First synthesized in 1938, the drug was made illegal in the United States in October 1968 after it became synonymous with out-of-control counterculteralism of the 1960’s.  The last FDA approved human study with LSD, for use in dying cancer patients, ended in 1980. Even Switzerland stopped its use in 1993.

But today, we are reconsidering the advisability of this action.  Banning a promising drug because of social unrest associated with it seems unwise at best and foolish at worst. As it turns out, current research points to successful use of LSD and other psychotropic drugs to reduce the clinical symptoms of mental illness such as bipolar disorder, schizoaffective disorder, and schizophrenia.

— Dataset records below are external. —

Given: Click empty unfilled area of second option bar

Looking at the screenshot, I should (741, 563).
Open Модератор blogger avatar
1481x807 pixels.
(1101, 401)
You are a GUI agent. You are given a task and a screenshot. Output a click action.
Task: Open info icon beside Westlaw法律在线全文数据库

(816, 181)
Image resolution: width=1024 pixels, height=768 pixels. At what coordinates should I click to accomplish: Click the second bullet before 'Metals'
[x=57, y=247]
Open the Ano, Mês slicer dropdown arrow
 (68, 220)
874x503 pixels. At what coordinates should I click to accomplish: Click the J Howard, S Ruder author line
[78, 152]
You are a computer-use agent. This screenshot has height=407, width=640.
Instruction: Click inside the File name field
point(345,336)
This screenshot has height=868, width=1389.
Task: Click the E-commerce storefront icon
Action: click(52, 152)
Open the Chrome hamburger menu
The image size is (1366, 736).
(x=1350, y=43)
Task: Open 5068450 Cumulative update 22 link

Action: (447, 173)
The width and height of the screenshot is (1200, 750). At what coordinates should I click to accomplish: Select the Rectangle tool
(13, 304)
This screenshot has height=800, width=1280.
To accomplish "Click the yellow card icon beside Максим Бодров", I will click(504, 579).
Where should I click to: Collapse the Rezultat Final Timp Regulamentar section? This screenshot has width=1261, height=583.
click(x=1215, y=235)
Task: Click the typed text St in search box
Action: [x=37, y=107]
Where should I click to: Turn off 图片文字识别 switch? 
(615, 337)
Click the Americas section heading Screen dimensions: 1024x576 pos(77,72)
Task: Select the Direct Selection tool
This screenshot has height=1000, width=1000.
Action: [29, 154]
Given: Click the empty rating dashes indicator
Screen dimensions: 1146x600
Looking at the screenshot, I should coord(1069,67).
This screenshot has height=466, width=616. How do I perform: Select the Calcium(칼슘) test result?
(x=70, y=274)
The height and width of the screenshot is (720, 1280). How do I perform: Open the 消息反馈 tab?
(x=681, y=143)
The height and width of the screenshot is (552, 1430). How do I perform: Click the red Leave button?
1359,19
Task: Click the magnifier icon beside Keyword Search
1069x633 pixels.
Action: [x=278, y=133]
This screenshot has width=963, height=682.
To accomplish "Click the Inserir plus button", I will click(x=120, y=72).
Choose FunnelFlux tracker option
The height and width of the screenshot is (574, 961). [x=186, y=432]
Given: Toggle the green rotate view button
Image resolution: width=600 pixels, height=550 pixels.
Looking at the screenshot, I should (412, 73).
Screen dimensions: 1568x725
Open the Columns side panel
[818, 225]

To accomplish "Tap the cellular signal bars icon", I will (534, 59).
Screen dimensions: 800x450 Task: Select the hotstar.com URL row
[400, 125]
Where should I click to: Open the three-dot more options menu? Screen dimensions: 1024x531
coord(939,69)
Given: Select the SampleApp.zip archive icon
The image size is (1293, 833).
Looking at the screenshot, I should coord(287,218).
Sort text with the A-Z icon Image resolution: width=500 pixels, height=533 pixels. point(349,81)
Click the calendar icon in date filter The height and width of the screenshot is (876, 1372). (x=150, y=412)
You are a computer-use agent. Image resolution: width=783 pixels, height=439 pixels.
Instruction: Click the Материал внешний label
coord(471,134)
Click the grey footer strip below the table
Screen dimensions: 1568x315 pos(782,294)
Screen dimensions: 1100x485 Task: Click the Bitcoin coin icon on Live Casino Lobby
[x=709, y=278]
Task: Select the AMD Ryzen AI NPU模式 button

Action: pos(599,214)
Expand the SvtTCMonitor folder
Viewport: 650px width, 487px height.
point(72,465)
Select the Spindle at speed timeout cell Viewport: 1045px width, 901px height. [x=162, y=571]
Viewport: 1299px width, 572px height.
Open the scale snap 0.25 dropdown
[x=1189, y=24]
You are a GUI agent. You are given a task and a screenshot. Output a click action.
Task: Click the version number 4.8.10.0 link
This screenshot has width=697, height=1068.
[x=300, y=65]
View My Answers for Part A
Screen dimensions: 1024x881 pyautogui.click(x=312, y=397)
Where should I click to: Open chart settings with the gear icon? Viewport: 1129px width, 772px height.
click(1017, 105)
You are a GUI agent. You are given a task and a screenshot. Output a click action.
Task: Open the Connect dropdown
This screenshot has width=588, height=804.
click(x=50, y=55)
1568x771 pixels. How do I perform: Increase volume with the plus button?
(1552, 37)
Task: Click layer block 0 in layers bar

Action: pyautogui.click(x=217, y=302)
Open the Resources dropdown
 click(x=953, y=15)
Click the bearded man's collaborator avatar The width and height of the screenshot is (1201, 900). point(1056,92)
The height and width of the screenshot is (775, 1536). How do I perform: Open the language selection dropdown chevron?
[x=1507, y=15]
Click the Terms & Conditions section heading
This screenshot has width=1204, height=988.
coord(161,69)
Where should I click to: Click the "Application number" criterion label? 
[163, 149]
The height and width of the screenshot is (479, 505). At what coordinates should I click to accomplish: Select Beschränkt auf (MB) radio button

In the mid-1990’s Franz Vollenwider’s research showed that LSD, combined with behavioral therapy, could alleviate the symptoms of various psychiatric disorders such as schizophrenia and bipolar disorder. With the ability to study the effects of the drug using new tools such as functional magnetic resonance imaging, scientists are now able to use the new technology to see which areas of the brain are specifically affected by the psychotropic drugs. With this new knowledge, they will be able to make inroads into new treatment options for mental illness, including the administration of LSD.

It’s time to dust off the medicine cabinet and take another look at LSD and other psychotropic drugs. This is 2010, not 1960. We can’t afford to hold possible cures to mental illness hostage to long-ago prejudices.